Sin embargo, existen personas que se niegan a aceptar el escepticismo y se arriesgan con productos que a primera vista el mercado o lo que quieren oir las empresas que les digan los estudios de mercado, no tienen en cuenta porque el cliente no lo valora. Aunque lo cierto es que ni tan siquiera sabe que existe. Ese escepticismo es algo en lo que no creen ni Steve Jobs, con el lanzamiento del iPod e iTunes, y ahora mismo Jeff Bezos con su libro electrónico, el Kindle. Y hay que rendirse a la evidencia de que la comodidad de la propuesta de Amazon es el futuro, por mucho que algunos entre los que me incluyo no renunciemos a las pastas de un libro (el miedo de no cargar la batería y quedarme a medias en la lectura), llevar los 10 libros que suelo meter en la maleta en vacaciones en vez de hacerlo en un aparato es propio del pasado, además del resto de ventajas que tiene Kindle.

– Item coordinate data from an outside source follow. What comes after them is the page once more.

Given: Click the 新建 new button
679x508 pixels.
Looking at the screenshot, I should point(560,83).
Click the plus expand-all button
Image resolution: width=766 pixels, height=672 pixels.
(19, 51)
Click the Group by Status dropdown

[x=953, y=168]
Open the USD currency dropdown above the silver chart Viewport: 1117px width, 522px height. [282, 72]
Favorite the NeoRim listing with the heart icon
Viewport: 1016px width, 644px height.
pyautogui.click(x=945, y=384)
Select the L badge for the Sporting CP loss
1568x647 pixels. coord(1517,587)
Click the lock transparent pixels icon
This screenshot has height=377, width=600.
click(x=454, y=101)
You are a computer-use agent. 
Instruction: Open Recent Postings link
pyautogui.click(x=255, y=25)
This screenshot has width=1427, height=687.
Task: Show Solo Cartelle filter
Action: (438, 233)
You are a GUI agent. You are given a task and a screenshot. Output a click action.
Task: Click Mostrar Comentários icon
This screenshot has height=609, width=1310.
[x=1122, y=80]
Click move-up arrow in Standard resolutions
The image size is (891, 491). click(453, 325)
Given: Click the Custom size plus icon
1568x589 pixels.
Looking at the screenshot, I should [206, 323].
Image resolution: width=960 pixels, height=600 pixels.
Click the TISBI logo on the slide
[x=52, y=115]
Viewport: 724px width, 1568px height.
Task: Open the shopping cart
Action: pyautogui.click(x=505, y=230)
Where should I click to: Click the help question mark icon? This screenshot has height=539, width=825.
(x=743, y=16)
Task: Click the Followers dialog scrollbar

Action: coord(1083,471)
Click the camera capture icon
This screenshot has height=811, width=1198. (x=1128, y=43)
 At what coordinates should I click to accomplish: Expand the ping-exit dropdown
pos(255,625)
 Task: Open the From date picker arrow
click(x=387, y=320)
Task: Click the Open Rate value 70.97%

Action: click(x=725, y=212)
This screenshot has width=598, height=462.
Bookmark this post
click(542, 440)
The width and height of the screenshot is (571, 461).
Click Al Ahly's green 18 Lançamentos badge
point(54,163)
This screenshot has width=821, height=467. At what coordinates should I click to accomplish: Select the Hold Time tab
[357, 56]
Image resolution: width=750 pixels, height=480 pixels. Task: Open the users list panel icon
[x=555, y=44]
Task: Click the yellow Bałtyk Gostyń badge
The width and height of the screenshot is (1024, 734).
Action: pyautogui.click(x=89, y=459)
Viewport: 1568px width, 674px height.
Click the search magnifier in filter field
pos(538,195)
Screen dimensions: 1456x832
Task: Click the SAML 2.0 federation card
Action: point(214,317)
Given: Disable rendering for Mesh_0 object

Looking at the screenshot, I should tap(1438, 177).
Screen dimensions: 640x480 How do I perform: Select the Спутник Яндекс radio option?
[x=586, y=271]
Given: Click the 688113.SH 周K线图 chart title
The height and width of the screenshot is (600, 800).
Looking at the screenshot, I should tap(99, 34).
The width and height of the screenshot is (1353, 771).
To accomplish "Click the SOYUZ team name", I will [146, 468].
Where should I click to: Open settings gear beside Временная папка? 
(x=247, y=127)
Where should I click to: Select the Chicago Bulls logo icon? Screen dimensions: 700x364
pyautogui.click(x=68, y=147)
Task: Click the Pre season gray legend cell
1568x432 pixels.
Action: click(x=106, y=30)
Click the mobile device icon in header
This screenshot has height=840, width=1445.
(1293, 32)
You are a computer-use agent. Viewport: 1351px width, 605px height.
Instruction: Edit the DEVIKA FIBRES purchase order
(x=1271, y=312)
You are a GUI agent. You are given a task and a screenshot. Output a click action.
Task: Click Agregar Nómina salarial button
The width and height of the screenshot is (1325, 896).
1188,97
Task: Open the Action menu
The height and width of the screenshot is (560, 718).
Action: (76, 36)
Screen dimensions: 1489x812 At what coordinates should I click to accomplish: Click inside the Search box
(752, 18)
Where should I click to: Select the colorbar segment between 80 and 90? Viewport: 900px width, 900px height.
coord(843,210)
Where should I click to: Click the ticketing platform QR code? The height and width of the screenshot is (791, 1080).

Pues bien, leyendo a Seth Godin uno comprueba los diferentes pasos del escepticismo que el Kindle levantó desde su presentación hasta la venta de todas sus existencias. Desde el manido, nadie leerá un libro de esa manera, pasando por el poco conocimiento de Amazon en el lanzamiento de un producto, su pobre diseño, los peros al modelo de negocio y lo que dirán las editoriales, hasta la aceptación del público no tecnológico, que las existencias se agotasen, se superasen las previsiones de ventas, y elevase las previsiones de ingresos y resultados de la propia Amazon de cara al cierre anual. Pensándolo bien, en vez de escepticismo, lo deberíamos llamar miedo a lo desconocido.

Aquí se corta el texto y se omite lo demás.